85% of the body of the SONA – highways, byways, airways, waterways – tell us that the nation has a President who is surely a ways-and-means committee leader (no pun meant); that the country has always had her, a President who, during work-hours, was awake and able to sign infrastructure contracts and disbursement vouchers and priority yellow-tabbed instructions to the budget department for her allies (never mind commissions up and down here and there). barbed.jpg

 

That is positive.
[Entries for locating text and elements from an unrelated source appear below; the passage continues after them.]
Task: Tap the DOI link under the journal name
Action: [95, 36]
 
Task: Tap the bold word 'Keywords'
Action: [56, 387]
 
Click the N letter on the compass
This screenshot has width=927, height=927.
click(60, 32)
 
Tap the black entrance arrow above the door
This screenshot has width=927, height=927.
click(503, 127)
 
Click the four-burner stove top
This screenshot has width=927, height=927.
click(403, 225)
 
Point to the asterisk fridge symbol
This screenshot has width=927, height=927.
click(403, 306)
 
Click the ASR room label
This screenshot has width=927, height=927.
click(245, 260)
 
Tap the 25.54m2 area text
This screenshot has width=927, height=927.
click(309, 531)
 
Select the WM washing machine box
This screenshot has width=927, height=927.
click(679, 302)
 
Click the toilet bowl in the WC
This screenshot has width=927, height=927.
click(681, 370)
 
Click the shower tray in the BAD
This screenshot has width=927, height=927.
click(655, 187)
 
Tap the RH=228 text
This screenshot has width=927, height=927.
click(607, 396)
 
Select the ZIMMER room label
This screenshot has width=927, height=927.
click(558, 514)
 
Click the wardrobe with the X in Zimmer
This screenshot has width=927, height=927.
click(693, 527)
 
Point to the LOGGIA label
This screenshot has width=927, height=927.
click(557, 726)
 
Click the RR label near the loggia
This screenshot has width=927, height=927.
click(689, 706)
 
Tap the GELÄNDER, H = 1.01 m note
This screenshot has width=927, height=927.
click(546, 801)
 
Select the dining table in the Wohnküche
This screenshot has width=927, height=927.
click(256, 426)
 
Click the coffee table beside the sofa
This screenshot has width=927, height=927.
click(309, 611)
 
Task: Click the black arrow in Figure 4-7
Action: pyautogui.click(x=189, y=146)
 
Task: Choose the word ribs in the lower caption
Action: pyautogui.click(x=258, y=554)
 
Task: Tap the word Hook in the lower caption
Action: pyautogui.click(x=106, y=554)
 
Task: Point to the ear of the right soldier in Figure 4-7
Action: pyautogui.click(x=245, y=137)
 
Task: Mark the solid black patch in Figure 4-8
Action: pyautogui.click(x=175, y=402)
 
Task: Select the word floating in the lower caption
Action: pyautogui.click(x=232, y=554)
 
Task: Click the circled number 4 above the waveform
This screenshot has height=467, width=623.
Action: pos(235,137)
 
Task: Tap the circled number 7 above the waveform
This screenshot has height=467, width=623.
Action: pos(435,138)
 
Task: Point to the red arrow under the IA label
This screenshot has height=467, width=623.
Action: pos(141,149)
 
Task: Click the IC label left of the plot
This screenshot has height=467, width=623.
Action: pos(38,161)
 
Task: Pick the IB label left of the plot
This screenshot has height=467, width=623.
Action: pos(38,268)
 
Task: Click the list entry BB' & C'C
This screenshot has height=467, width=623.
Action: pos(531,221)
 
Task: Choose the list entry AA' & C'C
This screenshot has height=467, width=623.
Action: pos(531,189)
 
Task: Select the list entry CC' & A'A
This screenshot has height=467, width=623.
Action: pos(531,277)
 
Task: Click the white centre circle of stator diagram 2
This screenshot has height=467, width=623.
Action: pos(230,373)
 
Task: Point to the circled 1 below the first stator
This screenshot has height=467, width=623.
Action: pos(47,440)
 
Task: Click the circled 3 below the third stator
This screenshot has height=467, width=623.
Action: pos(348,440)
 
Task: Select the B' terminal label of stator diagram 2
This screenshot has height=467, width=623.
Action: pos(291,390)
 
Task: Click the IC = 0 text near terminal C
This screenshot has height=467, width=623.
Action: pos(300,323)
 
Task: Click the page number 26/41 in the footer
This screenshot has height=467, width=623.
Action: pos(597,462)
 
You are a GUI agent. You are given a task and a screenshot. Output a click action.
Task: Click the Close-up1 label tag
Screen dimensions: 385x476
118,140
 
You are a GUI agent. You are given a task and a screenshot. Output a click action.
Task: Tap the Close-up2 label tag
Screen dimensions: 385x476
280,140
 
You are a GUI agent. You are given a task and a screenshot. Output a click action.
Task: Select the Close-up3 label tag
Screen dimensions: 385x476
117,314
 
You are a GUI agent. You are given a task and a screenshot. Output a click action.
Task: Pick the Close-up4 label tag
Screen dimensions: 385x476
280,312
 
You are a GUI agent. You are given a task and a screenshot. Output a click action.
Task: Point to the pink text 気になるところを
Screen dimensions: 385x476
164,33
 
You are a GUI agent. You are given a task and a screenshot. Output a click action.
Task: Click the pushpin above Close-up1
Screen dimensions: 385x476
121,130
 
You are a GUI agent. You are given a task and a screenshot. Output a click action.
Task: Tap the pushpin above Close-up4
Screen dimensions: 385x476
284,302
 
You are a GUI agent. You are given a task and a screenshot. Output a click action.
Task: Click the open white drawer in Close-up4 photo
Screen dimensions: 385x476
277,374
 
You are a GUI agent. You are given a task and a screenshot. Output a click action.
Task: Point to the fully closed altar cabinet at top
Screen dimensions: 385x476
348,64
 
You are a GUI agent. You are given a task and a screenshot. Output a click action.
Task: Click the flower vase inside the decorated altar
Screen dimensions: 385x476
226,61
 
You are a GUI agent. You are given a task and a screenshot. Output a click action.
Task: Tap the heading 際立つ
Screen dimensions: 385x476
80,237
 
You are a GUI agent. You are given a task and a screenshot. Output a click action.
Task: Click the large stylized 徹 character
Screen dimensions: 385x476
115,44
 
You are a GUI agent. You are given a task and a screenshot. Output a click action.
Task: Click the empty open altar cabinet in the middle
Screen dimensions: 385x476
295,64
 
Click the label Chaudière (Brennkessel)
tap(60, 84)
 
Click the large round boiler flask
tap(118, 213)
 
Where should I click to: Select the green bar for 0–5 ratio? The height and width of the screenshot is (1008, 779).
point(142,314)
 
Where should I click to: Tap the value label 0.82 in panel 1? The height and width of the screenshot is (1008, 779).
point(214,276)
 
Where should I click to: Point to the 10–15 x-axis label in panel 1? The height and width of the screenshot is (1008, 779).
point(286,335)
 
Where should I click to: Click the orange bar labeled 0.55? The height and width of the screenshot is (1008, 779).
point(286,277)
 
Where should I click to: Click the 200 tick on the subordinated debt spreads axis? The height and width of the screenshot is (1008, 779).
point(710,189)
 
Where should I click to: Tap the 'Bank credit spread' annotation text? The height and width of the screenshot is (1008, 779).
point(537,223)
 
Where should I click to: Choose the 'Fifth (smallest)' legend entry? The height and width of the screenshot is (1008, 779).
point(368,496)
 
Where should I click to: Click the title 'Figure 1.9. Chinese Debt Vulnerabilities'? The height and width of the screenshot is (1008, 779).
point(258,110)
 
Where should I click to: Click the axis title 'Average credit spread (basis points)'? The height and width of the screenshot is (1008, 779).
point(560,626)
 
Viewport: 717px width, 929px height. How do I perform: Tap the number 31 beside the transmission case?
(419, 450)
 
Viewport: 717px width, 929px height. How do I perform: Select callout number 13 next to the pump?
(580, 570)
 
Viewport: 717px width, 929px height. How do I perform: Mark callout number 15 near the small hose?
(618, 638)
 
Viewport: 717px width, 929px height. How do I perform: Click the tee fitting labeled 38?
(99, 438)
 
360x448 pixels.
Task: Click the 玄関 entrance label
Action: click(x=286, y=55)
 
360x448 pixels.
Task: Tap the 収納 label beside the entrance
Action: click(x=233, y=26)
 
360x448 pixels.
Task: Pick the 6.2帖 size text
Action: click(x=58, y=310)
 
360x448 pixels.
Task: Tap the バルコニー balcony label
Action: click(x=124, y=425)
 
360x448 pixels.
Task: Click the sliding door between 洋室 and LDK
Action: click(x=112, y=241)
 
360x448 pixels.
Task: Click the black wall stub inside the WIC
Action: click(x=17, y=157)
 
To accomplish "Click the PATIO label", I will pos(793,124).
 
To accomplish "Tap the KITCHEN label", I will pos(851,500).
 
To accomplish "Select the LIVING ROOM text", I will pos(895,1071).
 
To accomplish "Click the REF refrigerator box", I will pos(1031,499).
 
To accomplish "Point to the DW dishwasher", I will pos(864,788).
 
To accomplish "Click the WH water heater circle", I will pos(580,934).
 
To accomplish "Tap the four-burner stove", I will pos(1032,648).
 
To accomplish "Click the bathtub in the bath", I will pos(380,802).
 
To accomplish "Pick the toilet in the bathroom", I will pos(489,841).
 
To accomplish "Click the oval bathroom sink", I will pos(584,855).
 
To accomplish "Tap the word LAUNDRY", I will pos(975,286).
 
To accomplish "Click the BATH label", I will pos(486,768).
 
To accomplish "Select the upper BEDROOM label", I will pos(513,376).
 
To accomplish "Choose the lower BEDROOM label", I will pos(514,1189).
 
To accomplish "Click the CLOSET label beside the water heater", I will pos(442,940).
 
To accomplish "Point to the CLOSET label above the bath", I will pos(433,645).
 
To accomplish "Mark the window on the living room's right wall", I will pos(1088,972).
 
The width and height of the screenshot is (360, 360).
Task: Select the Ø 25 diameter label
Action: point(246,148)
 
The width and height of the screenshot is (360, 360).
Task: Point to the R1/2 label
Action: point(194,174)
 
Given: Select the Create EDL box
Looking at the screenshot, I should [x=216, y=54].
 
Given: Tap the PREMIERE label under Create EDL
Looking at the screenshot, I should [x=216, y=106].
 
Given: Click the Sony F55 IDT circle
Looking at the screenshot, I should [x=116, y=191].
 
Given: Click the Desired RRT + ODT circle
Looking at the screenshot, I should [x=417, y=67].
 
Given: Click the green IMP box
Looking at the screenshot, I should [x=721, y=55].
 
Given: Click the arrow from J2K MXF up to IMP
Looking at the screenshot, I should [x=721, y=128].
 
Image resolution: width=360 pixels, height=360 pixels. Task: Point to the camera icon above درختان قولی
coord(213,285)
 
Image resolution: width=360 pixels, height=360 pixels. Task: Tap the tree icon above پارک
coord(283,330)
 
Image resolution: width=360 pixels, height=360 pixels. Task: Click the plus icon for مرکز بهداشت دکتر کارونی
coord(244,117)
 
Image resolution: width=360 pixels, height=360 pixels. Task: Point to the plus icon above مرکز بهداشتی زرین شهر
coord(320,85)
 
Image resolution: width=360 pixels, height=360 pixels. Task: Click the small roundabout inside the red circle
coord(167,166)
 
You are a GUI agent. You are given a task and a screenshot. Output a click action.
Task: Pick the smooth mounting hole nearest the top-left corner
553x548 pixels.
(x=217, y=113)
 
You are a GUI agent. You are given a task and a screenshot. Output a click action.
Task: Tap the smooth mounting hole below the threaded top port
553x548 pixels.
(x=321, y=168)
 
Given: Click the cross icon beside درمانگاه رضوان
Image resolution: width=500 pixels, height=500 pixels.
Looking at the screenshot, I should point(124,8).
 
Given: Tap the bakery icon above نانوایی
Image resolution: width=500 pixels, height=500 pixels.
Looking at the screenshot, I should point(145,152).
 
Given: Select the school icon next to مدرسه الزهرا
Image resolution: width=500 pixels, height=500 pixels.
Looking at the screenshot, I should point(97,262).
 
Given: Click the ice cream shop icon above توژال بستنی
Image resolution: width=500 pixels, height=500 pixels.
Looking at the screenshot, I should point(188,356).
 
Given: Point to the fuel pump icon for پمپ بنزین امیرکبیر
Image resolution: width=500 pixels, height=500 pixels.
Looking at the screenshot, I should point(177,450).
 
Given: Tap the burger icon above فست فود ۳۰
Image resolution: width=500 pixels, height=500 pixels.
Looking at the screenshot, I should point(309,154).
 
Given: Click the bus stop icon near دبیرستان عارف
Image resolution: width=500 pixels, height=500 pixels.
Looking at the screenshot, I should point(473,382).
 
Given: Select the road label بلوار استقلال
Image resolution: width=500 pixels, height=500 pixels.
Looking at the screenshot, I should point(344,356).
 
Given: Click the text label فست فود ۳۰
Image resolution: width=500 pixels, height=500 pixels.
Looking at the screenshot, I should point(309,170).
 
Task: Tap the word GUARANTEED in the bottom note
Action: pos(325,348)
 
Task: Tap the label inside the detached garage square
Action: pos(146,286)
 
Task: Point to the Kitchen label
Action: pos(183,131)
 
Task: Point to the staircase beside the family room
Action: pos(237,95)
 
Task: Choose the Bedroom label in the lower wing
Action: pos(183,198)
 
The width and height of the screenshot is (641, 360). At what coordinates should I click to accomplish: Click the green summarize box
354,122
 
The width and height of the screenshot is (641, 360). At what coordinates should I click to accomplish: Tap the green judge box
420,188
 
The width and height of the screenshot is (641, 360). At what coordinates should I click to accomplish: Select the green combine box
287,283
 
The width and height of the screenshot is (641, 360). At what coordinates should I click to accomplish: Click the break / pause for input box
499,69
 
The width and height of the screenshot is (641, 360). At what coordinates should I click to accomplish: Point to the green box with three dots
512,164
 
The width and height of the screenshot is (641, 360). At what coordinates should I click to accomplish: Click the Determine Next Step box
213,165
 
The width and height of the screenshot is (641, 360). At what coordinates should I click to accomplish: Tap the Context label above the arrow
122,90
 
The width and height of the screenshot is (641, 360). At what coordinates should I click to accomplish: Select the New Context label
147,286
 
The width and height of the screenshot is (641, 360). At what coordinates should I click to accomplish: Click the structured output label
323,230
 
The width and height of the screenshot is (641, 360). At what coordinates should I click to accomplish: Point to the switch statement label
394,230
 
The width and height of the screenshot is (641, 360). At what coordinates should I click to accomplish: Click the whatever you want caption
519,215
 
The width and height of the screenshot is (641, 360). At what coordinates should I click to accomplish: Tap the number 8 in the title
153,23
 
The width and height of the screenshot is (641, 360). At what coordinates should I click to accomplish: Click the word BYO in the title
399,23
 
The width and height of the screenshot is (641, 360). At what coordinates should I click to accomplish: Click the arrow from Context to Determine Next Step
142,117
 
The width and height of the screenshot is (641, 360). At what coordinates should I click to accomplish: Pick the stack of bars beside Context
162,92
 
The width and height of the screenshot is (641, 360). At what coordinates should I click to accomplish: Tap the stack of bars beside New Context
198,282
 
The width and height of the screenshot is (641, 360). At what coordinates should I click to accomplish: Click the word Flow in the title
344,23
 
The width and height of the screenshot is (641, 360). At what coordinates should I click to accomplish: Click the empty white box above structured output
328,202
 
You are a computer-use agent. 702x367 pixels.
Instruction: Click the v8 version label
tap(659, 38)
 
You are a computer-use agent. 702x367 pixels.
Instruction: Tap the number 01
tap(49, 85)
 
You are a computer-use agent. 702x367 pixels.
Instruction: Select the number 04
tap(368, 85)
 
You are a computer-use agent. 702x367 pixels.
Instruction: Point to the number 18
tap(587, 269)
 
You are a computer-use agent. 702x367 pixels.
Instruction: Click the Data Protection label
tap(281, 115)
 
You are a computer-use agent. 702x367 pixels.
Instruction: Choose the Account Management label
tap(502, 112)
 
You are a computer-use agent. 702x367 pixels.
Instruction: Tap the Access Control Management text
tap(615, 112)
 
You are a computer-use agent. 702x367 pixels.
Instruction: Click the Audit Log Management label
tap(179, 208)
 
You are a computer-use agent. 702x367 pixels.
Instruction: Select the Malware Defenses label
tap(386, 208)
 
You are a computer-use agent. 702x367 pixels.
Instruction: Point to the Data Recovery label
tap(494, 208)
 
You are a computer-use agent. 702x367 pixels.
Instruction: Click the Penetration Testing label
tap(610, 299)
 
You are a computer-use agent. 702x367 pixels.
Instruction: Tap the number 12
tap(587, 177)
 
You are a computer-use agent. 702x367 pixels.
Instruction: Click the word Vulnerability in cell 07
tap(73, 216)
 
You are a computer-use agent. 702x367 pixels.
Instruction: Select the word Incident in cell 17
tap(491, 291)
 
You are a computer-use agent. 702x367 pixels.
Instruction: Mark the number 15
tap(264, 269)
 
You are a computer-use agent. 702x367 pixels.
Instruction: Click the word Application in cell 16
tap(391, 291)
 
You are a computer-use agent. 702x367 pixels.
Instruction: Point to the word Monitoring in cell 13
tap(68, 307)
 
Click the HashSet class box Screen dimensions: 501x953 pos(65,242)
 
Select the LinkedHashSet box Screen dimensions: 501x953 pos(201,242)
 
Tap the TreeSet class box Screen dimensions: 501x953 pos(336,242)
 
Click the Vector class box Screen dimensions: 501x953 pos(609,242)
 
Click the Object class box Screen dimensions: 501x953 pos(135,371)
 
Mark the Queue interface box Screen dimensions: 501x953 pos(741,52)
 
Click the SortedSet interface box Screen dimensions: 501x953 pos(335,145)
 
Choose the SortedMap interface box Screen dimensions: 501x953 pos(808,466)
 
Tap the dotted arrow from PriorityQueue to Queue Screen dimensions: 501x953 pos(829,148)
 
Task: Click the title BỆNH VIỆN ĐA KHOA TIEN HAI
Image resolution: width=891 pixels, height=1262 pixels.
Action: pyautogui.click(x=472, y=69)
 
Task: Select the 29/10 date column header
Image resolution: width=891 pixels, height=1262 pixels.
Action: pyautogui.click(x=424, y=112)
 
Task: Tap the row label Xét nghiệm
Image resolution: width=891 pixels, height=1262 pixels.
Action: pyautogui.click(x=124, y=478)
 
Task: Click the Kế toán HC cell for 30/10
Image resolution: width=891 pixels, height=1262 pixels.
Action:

In the sense of, “at least”. If anybody asked you if there was anything positive you could say about the speech, that’s the one: the President was able to deskwork consisting of signing contracts, reading memos, giving instructions to release money, and all that on work-days when everybody is awake and working at least.

 

That is what the list of infrastructure projects in the SONA means: no grand peace plan; or drastic approach to provide temporary relief from hunger and provide strategic solutions to unemployment, but she sure can sign disbursement vouchers.

 

Not to fret, with any luck, by next year’s SONA, many unsolved killings would still be unsolved, most of those going hungry by next year would have migrated or starved to death, and there would still be war with no proposals for solutions in sight.

 

But maybe there was a bit of vision towards the end (“parametered” by the beginning of her speech).

 

Her real sentiment is found at the end of her speech, the most applauded, cued or not. For those who did not get why it was the most applauded or why it had been cued for that, here’s why:

 

She said: “From where I sit, I can tell you: a President can always be as strong as she wants to be.” (strongest applause).

 

“always” is not the same as “only”; in fact, it has the opposite meaning. “ xxx a President can always be as strong as she wants to be” is not the same as “xxx a President can only be as strong as she wants to be”; certain people might have thought they heard the latter and were puzzled, or applauded her; but it was the former that she said. It’s the opposite. The latter ( “I can only be as strong as I want to be”) implies that her power is limited by her will to exercise her powers, or that her will will not exceed her limited power. It’s the opposite. She will “always be as strong” as she wants to be. That means her powers are not limited by anything (“as strong as she wants to be”) or that she thinks her powers are not limited by anything. She could have said “as strong as required by the nation’s interest”, or something. But she said “always as strong as she wants to be.” morepushing.jpg

 

But she is “parametered” by the beginning of the speech (“tapos na ang eleksyon; tapos na ang pamumulitika sa ating bayan, etc.” “elections are over; the time for divisive politics in our country is over, etc.” ); she is not supposed to talk about “politics”; in the end, however she betrays her beginning; and tries to hide it in casual but “ambiguous” language.

 

 

 

Before that, she said too : “My wish: that we will achieve my vision by the time I step down. That reforms will be fixed and bear fruit by then; all that will be left to my successor is to gather the harvest; he or she will have an easier time of it than I did. xxx”

 

She further said: “xxx They say the campaign for the next election started May 15. Fine. I stand in the way of no one’s ambition. I only ask no one stands in the way of the people’s well being and progress. xxx”


 

 

Her sentiment is: Try not to think that I will run again. And stop standing in my way. (it is the President who defines for herself what the national interest is.)

 

 

She further said “Uulitin ko, hindi ako sagabal sa ambisyon ninuman xxx” (“I repeat, I am not a hindrance to anyone’s ambition xxx”).

 

 

But only to add: “Make no mistake: I will not stand idly if anyone tries to stand in the way of the national interest and tries to block the national vision.

 

 

And that’s where she finished with: she will always be as strong as she wants to be.

 

 

She is telling critics, destabilizers, ambitious politicians (and this is where she finished): Don’t dismiss me. You haven’t seen the last of me. I am still President.

 

 

And that’s the smallness of this speech.

 

 

As she tries to ride into the sunset with what she thinks is her legacy of bridges, roads, airports: but leaving behind, in reality and in the memory of this nation, a bloody trail of systematically, physically exterminated rank-and-file members of people’s organizations and those who dared oppose her.